▶ [Instructions to follow]
Word for word, give every line of the listing again.
━━ Exercise material ━━
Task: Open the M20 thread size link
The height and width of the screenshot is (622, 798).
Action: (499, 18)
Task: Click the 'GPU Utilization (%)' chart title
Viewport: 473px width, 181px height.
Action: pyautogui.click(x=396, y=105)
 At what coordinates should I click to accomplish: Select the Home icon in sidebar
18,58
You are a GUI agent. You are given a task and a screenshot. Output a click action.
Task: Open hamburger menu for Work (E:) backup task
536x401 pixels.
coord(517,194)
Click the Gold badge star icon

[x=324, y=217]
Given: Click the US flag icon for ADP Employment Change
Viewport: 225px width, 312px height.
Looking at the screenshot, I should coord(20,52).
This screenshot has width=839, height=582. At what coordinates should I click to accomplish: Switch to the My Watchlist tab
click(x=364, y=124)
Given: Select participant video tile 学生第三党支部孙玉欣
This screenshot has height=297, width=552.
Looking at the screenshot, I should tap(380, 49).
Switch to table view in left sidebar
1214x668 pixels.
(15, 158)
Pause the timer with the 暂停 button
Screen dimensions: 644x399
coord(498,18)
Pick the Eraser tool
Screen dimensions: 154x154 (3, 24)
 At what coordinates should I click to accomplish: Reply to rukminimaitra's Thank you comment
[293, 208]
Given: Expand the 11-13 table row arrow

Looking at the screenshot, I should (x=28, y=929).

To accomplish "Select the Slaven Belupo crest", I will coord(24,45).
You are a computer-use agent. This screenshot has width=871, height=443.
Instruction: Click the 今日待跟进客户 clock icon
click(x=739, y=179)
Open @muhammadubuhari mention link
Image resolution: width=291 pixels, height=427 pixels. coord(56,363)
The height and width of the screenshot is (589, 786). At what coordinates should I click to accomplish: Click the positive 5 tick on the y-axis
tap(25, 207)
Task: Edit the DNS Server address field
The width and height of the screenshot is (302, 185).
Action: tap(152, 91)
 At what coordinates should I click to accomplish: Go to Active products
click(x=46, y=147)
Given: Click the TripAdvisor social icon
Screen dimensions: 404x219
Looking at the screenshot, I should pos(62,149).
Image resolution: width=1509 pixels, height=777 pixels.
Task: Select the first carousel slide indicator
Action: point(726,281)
━━━
▶ [Response to the task]
Task: Open the M20 thread size link
The height and width of the screenshot is (622, 798).
Action: (499, 18)
Task: Click the 'GPU Utilization (%)' chart title
Viewport: 473px width, 181px height.
Action: pyautogui.click(x=396, y=105)
 At what coordinates should I click to accomplish: Select the Home icon in sidebar
18,58
You are a GUI agent. You are given a task and a screenshot. Output a click action.
Task: Open hamburger menu for Work (E:) backup task
536x401 pixels.
coord(517,194)
Click the Gold badge star icon

[x=324, y=217]
Given: Click the US flag icon for ADP Employment Change
Viewport: 225px width, 312px height.
Looking at the screenshot, I should coord(20,52).
This screenshot has width=839, height=582. At what coordinates should I click to accomplish: Switch to the My Watchlist tab
click(x=364, y=124)
Given: Select participant video tile 学生第三党支部孙玉欣
This screenshot has height=297, width=552.
Looking at the screenshot, I should tap(380, 49).
Switch to table view in left sidebar
1214x668 pixels.
(15, 158)
Pause the timer with the 暂停 button
Screen dimensions: 644x399
coord(498,18)
Pick the Eraser tool
Screen dimensions: 154x154 (3, 24)
 At what coordinates should I click to accomplish: Reply to rukminimaitra's Thank you comment
[293, 208]
Given: Expand the 11-13 table row arrow

Looking at the screenshot, I should (x=28, y=929).

To accomplish "Select the Slaven Belupo crest", I will coord(24,45).
You are a computer-use agent. This screenshot has width=871, height=443.
Instruction: Click the 今日待跟进客户 clock icon
click(x=739, y=179)
Open @muhammadubuhari mention link
Image resolution: width=291 pixels, height=427 pixels. coord(56,363)
The height and width of the screenshot is (589, 786). At what coordinates should I click to accomplish: Click the positive 5 tick on the y-axis
tap(25, 207)
Task: Edit the DNS Server address field
The width and height of the screenshot is (302, 185).
Action: tap(152, 91)
 At what coordinates should I click to accomplish: Go to Active products
click(x=46, y=147)
Given: Click the TripAdvisor social icon
Screen dimensions: 404x219
Looking at the screenshot, I should pos(62,149).
Image resolution: width=1509 pixels, height=777 pixels.
Task: Select the first carousel slide indicator
Action: point(726,281)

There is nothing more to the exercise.